Jeremy Corbyn is Keen to Shift His Legacy Away From Anti-Semitism
As Jeremy Corbyn approaches the end of his tenure as leader of the Labour Party, so too does his time probing the Prime Minister every Wednesday lunch. He is, therefore, starting to think about how to fix his broken legacy which has so far been dominated by accusations of anti-Semitism, incompetence, toxicity, and record levels of opposition front bench resignations. His first move was to mention the upcoming Holocaust Memorial Day, making clear that all forms of racism should be opposed. This took the wind somewhat out of the sails of Boris Johnson’s barrage of humorously dog-whistle, campaign-style responses. However, the wider public probably was reminded of Corbyn’s failure to tackle anti-Jewish racism within his party. The leader of the opposition then returned to home ground by criticising vehemently Boris Johnson’s defence of bankers’ bonuses whilst at the same time taking working bonuses from the lowest paid. During this exchange, Corbyn bizarrely offered to buy the Prime Minister a vegan sausage roll, a joke which fell rather flat on all sides.

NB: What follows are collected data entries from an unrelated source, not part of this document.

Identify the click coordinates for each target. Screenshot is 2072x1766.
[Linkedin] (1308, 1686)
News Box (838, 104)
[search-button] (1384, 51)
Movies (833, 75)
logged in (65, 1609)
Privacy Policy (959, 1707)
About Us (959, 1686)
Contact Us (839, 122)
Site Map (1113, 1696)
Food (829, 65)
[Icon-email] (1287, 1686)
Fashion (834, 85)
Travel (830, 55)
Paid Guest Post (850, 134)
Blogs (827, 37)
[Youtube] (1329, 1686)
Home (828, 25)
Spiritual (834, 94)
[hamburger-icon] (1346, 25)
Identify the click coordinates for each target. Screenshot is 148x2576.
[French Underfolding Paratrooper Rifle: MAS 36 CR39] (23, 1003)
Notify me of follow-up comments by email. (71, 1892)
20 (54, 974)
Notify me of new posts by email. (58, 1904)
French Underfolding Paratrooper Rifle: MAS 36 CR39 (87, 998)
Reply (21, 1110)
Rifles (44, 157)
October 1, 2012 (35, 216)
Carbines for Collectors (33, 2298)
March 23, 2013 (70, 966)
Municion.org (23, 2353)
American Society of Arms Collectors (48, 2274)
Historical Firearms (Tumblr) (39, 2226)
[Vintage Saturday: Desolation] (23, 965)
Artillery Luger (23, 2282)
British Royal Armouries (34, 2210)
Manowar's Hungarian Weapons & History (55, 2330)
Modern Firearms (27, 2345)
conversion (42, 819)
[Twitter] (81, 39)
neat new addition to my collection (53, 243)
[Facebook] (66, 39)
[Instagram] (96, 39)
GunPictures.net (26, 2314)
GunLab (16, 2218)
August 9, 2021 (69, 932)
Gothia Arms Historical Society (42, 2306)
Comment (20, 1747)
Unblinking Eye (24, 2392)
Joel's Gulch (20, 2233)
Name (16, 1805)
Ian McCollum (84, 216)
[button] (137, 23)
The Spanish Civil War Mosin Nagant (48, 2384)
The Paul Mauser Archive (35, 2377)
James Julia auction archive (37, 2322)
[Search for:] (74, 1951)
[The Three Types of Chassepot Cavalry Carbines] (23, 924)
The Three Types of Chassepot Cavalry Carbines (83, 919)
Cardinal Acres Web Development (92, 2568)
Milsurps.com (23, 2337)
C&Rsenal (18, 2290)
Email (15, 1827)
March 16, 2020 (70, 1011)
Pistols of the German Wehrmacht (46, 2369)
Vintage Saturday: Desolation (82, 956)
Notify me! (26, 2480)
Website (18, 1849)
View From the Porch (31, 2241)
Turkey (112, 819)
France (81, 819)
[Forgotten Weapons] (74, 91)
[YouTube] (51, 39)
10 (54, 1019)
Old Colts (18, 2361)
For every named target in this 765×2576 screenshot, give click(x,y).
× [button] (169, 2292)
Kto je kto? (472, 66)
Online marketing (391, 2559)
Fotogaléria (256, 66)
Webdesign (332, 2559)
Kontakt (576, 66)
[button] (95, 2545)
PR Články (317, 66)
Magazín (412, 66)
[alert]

The Fate of the Union is Back on the Table
Ian Blackford, the SNP’s Westminster leader, was humiliated before even standing up to ask his allotted questions today. The exchange began when Ben Bradley, a Tory MP, praised the PM for the rising standards in schools, to which Johnson replied that it was a great shame that pupils in Scotland were not afforded the same right to good schools. Johnson then challenged Blackford, who he accused of poising himself to reply like a ‘rocketing pheasant‘, to answer these criticisms. Blackford, sticking to the SNP’s strategy of pitting Scotland against the sinister forces of the out-of-touch Westminster elite, said that the Prime Minister has no respect for devolved parliaments or even the House of Lords. The Lords last night voted to reinstate the Sewel Convention, which states that the UK Parliament may not legislate for devolved matters without the consent of the devolved legislature affected. But Blackford’s words should have been chosen more carefully. When he said, in reference to Brexit, that the Scottish people ‘said no‘, Boris Johnson reappropriated them in the context of the 2014 Scottish independence referendum. This is something which Blackford and Nicola Sturgeon have been at pains to forget.